The Secretary General of the World Tourism Organisation (UNWTO), Zurab Pololikashvili has charged Tourism Ministers from across the world to use their terms in office to leave positive imprints on the sector.
While acknowledging the relatively short period of time a Minister may spend heading a tourism portfolio, he insisted that they can still do something that would have a great impact on tourism. Pololikashvili was addressing Ministers of Tourism at the World Travel Market Ministers’ Summit in London today, on the theme, “Rethinking Tourism.”
“We need to see more action from governments. All of us here today recognize that governments come and go. As Ministers of Tourism, your leadership in our sector may last for decades or maybe just a year or two. I call on you to leave a legacy. Deliver lasting change,” he said.
To be able to do this, the UNWTO Secretary-General impressed on the Ministers to drive greater investments into tourism while building strong infrastructure and developing human capacities.

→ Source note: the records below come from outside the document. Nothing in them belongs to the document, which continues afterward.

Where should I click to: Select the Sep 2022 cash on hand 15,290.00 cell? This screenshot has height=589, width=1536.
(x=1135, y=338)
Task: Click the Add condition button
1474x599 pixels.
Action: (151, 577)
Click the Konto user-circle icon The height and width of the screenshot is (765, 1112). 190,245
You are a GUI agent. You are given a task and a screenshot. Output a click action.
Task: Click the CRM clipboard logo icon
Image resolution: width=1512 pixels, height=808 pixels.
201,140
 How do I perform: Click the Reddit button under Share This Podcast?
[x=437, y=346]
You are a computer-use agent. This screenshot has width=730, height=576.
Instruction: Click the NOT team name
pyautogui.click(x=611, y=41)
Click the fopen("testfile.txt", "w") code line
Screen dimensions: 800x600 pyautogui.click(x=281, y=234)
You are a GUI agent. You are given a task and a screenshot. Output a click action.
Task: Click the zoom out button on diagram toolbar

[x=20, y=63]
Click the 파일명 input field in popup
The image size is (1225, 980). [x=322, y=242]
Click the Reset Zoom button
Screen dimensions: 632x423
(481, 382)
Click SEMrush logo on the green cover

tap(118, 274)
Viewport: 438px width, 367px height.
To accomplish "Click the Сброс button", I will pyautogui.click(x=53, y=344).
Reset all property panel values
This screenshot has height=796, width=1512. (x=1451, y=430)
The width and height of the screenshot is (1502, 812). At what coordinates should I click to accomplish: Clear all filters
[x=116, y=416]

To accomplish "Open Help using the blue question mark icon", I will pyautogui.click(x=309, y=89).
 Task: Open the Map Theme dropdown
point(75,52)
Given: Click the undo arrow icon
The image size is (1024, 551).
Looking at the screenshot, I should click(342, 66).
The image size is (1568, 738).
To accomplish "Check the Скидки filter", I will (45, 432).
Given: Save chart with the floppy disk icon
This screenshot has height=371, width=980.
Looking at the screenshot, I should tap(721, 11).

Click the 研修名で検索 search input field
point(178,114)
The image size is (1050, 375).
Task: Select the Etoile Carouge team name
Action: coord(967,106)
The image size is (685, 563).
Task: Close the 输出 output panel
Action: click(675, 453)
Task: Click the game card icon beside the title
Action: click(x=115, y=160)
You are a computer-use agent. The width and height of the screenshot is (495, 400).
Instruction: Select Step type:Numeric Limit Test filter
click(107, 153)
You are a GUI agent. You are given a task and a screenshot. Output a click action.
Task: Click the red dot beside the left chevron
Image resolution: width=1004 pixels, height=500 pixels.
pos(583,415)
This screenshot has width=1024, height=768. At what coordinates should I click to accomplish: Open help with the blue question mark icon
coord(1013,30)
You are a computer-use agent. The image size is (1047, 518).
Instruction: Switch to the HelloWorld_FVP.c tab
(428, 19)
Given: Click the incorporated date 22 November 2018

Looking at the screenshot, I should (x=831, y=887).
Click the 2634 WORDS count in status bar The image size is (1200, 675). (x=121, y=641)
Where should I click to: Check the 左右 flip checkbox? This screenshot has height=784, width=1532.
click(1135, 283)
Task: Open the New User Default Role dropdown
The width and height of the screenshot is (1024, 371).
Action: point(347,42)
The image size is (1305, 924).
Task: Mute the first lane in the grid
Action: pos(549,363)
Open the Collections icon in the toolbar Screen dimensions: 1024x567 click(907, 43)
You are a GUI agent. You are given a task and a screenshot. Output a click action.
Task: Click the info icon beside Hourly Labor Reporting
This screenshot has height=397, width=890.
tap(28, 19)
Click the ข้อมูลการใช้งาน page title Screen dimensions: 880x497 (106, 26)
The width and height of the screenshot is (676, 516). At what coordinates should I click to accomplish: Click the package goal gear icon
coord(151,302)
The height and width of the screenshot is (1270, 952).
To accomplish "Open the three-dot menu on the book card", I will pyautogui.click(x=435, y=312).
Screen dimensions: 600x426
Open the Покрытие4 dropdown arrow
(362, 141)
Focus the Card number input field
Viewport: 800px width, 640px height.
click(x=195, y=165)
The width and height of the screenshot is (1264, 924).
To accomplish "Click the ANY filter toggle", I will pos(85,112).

He stated: “The most effective way of doing this is investing in tourism: In its people and its infrastructure. Restructure financing so that the sector gets the support it needs to become more resilient and sustainable. I guarantee you it will be an investment that delivers long-term gains. So, for this summit and moving forward, I want to hear real proposals and commitments, not just ideas.”
Pololikashvili also added that the Ministers’ Summit provides a fine opportunity for tourism leaders to think about how to drive sector to ensure sustainable growth.
“We have made the Ministers’ Summit a platform to address the key ideas driving our sector. This means asking the right questions: Is it realistic to go back to the record figures of before the pandemic? How can we ensure that our ecosystems and societies sustain growth? Are we on the right path?” He quizzed.
Re-echoing the words of the UN Secretary-General, the World Tourism Head stressed, “The UN Secretary-General, António Guterres has warned us that the global community is “moving backward” in our efforts to build a more prosperous and equal world.
“This calls for an honest assessment of our sector. We must ask hard questions. And find the right solutions. We have a responsibility to get back on track. And I am sure that we have the power to do so too.”